## Data
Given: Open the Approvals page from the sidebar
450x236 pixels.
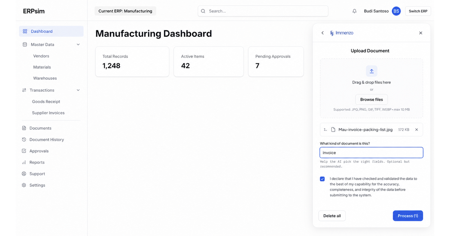Looking at the screenshot, I should tap(39, 151).
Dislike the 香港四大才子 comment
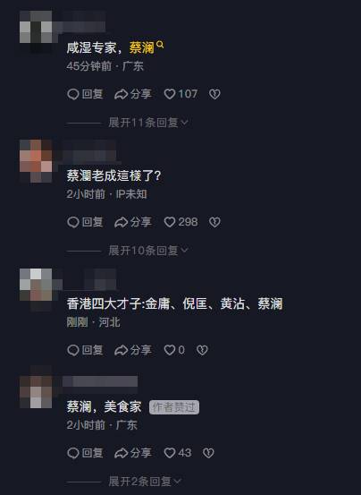This screenshot has height=495, width=361. pyautogui.click(x=202, y=350)
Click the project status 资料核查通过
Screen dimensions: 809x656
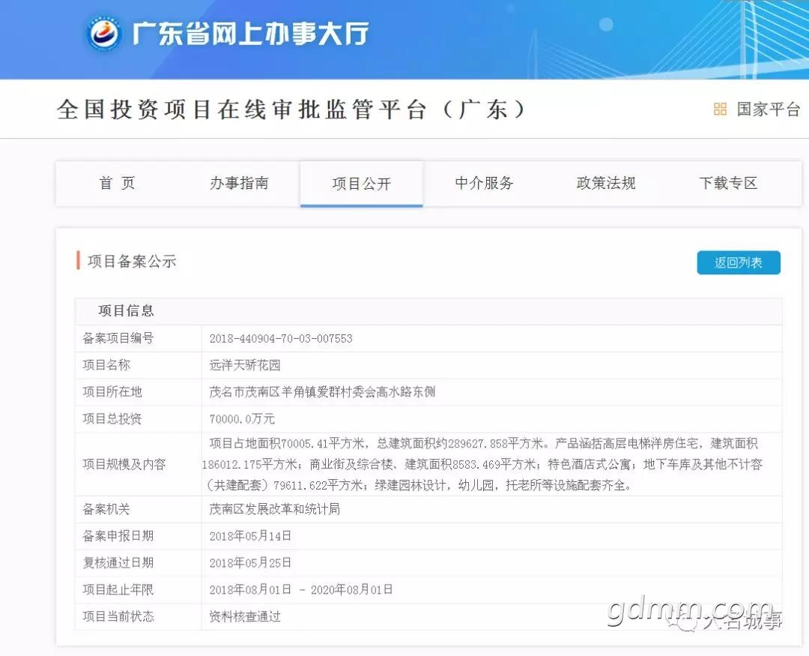click(245, 616)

## Stated problem
Copy every one of the rows above word for word, and leave the pictures out of your answer.

## Response
Given: Open the Approvals page from the sidebar
450x236 pixels.
Looking at the screenshot, I should tap(39, 151).
Dislike the 香港四大才子 comment
This screenshot has height=495, width=361. pyautogui.click(x=202, y=350)
Click the project status 资料核查通过
Screen dimensions: 809x656
click(245, 616)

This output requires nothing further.